Our application (AdvancedSettings) was set up to find everything in the binary directory. Since we're not polluting the real bin directory we didn't change it. The input manifests are required for the new OpenVR input system. libopenvr_api.so has been copied from the OpenVR repo into the binary directory because AdvancedSettings is compiled with rpath=$ORIGIN for simplicity.

The .vrmanifest is a SteamVR file. It looks like this:

{
	"source" : "builtin",
	"applications": [{
		"app_key": "OVRAS-Team.AdvancedSettings",
		"launch_type": "binary",
		"binary_path_windows": "AdvancedSettings.exe",
		"is_dashboard_overlay": true,

		"strings": {
			"en_us": {
				"name": "Advanced Settings",
				"description": "OpenVR Advanced Settings Overlay"
			}
		}
	}]
}

AdvancedSettings.desktop looks like this

[Desktop Entry]
Type=Application
Name=OpenVR Advanced Settings
Comment=OVRAS
Exec=AdvancedSettings
Icon=AdvancedSettings
Categories=Office;

linuxdeployqt on CircleCI

If you just attempt to run an AppImage (linuxdeployqt ships as an AppImage) on the CircleCI server you'll get something like

dlopen(): error loading libfuse.so.2

AppImages require FUSE to run. 
You might still be able to extract the contents of this AppImage 
if you run it with the --appimage-extract option. 
See https://github.com/AppImage/AppImageKit/wiki/FUSE 
for more information
Exited with code 1

To circumvent this you can use the --appimage-extract-and-run switch on the appimage itself. This works with whatever other arguments and switches you're supplying to the application.

Module is not installed

You might get something like QML Error: file:///tmp/.mount_OpenVRtQNnT6/usr/bin/res/qml/common/mainwidget.qml:1:1: module "QtQuick" is not installed

The fix for this is appending -qmldir=/path/to/your/qml/dir at the creation of the AppImage. Supposedly linuxdeployqt doesn't like relative paths, so you might need a full path.

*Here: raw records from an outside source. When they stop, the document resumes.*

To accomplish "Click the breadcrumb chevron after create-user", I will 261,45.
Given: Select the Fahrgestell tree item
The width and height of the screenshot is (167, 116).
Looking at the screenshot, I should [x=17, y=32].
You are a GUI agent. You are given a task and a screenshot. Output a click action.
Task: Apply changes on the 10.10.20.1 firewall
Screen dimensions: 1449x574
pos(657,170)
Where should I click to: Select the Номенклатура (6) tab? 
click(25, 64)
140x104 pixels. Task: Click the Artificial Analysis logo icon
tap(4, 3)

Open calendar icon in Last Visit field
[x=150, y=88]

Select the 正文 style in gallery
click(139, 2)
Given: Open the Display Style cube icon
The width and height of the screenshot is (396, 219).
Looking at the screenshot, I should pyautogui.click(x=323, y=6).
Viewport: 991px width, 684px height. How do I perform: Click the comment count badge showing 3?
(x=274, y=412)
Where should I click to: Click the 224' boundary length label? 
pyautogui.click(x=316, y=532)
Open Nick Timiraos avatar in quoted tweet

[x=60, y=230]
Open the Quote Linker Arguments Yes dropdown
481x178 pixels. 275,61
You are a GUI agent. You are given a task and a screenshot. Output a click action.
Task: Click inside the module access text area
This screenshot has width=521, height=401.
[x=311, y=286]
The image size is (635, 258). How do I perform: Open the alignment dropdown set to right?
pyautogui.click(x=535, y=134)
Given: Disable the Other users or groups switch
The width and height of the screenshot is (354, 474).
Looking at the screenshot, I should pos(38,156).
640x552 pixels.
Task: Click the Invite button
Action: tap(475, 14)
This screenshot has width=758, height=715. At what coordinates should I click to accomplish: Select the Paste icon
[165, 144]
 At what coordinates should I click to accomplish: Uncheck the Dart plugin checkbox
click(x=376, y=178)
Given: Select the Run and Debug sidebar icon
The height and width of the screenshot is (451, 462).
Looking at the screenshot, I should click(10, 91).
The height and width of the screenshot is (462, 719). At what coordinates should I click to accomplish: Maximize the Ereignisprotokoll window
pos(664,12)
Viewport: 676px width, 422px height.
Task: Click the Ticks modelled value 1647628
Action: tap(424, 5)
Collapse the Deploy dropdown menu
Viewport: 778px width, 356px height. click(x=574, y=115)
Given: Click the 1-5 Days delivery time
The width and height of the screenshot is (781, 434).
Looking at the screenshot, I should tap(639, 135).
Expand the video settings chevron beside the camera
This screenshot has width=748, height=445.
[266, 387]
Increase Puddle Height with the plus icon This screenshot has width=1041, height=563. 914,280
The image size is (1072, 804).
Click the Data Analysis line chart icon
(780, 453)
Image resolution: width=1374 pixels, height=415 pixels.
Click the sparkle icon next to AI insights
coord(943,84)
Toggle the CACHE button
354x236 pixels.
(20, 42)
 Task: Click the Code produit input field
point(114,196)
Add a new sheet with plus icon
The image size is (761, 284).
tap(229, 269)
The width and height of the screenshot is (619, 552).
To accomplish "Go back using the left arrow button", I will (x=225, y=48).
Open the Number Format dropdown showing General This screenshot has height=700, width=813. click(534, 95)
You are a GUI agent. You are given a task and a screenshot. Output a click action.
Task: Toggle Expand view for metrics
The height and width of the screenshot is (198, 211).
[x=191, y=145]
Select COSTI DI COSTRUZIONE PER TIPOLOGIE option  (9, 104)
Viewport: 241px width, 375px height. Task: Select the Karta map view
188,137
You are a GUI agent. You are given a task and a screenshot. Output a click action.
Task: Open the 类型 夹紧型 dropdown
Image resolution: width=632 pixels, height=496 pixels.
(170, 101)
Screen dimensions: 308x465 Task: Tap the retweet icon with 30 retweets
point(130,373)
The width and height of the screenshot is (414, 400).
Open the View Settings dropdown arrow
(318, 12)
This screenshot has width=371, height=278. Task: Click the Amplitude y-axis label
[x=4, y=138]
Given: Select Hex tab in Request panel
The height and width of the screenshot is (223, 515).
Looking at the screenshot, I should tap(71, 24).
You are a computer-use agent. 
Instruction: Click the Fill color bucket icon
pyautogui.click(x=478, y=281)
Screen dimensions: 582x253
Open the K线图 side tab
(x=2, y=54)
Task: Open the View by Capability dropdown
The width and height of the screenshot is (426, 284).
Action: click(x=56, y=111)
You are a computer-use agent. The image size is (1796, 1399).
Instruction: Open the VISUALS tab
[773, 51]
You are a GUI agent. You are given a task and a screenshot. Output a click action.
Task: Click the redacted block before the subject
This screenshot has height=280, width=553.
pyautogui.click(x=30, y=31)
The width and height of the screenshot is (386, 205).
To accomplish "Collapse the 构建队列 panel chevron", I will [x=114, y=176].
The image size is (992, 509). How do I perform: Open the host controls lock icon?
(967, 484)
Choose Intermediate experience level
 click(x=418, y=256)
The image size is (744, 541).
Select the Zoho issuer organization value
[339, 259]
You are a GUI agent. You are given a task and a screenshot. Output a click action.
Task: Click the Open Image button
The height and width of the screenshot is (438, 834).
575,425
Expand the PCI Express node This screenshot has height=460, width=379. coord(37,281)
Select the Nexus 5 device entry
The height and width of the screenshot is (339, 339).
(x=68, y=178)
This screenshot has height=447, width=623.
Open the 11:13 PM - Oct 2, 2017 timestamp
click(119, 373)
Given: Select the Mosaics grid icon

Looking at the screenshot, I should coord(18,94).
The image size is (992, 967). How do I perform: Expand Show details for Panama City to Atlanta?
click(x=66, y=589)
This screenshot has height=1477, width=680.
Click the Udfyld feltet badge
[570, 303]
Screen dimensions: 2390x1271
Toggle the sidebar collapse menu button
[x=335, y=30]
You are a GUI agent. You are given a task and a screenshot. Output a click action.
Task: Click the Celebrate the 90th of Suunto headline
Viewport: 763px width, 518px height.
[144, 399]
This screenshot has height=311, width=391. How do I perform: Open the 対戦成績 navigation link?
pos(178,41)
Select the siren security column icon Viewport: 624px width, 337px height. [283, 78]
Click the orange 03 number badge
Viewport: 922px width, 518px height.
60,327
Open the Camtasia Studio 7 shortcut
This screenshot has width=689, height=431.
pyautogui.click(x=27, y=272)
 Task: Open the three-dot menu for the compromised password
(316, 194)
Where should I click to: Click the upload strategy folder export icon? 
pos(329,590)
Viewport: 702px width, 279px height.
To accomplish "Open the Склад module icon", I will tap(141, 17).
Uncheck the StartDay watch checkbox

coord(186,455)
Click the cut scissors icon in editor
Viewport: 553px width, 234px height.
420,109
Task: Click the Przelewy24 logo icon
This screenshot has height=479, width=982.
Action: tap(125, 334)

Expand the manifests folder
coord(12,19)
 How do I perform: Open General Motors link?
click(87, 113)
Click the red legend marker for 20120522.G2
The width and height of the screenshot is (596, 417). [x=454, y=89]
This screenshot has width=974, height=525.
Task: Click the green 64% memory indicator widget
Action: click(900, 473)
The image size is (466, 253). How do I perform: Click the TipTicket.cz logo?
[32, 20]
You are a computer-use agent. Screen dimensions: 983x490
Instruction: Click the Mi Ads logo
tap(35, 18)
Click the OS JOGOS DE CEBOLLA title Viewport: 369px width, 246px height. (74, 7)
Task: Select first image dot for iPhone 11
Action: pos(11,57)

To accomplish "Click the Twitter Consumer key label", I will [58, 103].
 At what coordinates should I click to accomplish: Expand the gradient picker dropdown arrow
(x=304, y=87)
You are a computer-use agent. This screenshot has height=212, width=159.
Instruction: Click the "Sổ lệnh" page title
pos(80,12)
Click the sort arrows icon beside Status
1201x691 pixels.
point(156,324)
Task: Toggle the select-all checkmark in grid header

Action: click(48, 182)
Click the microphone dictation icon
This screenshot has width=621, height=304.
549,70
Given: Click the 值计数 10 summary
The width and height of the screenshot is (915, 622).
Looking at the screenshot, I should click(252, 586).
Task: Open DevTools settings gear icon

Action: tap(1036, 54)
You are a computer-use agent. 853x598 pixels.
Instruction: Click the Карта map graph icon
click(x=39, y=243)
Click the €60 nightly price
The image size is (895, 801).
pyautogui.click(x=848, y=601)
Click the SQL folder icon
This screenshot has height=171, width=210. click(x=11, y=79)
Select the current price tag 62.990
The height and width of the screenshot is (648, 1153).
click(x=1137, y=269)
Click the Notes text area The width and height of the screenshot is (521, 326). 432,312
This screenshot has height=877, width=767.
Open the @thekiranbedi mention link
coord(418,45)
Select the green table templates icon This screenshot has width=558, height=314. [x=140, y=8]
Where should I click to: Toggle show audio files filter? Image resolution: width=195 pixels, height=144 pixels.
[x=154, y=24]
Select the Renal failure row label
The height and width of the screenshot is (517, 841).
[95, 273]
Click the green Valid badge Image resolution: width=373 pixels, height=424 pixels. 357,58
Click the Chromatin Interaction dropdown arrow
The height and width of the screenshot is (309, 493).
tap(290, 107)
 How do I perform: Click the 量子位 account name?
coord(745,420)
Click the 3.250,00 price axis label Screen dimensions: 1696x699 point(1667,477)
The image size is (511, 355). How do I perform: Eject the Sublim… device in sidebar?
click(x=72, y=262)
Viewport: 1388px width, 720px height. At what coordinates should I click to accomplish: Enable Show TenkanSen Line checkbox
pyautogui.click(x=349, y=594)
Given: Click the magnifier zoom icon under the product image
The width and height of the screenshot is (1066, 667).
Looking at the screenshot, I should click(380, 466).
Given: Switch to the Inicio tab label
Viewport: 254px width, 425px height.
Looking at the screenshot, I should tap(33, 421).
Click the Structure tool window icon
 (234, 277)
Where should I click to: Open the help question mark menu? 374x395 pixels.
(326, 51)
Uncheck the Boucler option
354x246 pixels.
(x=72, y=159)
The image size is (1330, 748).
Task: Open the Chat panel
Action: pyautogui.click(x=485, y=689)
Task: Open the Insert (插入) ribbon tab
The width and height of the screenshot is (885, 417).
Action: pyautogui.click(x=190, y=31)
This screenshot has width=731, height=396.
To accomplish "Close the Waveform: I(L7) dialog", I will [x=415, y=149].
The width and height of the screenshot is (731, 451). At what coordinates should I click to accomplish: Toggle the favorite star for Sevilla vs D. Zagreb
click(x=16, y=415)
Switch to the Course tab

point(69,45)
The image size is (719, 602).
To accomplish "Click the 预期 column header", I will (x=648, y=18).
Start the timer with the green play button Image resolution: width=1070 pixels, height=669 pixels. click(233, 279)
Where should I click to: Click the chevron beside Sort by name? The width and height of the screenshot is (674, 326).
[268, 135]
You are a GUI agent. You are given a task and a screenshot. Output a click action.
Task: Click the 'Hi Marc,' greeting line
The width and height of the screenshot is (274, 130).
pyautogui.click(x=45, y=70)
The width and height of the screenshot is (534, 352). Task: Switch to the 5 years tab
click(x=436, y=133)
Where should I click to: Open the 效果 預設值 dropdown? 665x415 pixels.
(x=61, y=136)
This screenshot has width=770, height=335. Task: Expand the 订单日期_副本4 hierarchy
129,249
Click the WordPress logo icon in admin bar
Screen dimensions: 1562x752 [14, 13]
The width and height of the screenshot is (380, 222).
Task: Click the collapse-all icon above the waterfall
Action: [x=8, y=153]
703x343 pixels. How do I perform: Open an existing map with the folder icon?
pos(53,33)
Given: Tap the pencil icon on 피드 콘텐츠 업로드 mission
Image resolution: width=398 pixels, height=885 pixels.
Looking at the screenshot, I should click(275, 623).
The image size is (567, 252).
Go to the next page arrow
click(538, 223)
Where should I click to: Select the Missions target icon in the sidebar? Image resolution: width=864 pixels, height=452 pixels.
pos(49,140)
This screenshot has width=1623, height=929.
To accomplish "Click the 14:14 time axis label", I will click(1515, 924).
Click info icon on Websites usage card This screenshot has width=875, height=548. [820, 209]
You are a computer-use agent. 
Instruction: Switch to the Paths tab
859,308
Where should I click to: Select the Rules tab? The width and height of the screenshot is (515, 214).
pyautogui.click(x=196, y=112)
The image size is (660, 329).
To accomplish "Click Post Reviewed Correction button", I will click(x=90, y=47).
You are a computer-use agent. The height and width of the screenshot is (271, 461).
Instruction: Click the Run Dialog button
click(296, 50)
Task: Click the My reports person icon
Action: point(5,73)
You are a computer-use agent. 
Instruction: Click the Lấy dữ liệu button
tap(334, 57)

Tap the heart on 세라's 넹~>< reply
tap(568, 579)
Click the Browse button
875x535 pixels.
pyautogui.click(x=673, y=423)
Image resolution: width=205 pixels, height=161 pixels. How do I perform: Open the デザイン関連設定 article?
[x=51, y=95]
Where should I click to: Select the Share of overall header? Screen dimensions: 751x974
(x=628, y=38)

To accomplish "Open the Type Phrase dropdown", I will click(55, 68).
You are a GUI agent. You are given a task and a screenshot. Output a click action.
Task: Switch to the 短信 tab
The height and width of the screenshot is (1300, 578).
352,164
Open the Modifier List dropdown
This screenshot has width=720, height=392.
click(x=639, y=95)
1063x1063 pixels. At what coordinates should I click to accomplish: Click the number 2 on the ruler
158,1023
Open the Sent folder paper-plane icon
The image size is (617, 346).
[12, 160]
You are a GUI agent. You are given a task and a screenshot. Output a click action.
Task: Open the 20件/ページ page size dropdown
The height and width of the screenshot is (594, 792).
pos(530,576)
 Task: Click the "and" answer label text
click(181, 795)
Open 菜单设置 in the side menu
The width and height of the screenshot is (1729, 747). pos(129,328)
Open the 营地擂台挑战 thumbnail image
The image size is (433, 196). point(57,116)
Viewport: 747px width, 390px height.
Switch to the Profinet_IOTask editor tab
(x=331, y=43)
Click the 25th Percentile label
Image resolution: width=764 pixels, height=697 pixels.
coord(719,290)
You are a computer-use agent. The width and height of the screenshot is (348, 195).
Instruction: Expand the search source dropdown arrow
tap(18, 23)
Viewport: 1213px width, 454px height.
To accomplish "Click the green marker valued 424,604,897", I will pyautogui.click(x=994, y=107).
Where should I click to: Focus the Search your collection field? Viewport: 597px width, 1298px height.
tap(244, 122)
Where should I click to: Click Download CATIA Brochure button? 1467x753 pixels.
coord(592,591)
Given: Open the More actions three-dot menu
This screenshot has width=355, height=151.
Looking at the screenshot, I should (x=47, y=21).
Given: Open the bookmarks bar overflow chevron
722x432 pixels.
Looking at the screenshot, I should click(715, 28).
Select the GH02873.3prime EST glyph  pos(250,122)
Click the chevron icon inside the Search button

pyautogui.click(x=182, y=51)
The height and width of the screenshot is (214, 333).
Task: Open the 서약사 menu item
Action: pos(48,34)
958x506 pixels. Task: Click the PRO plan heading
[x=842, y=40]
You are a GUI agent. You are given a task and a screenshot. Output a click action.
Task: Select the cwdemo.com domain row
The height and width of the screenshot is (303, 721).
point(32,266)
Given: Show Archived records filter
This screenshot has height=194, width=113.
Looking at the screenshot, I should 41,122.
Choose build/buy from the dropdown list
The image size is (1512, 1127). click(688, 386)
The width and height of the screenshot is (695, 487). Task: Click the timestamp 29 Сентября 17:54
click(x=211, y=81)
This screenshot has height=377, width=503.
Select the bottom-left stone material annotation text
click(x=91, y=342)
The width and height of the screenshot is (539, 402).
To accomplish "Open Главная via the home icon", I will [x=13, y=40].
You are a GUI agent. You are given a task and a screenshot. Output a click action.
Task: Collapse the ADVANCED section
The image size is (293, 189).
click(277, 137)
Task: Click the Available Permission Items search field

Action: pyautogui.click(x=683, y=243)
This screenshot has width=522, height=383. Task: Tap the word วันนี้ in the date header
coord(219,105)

QtQuick/Dialogs and QtQuick/LocalStorage not installed

module "QtQuick.Dialogs" is not installed

This is a long term issue with linuxdeployqt detailed here.

To solve it, manually copy the Dialogs folder. We used Stephan Binners PPA which installed it in /opt/qt512/qml/QtQuick/Dialogs. Additionally, our CI also required the qt512quickcontrols package, otherwise the QtQuick/Dialogs folder did not exist.

Unsupported image format

Error decoding: qrc:/common/backarrow: Unsupported image format

In our case we neededlibqsvg.so because we used .svg files. Manually copying the file into /usr/plugins/imageformats/libqsvg.so made it work.

It appears that later versions of linuxdeployqt automatically deploys all image formats if they are present. In that case the error would likely be a missing package on the CI server. In our case, using the Stephan Binner PPA we needed to also get qt512imageformats and qt512svg for it to work.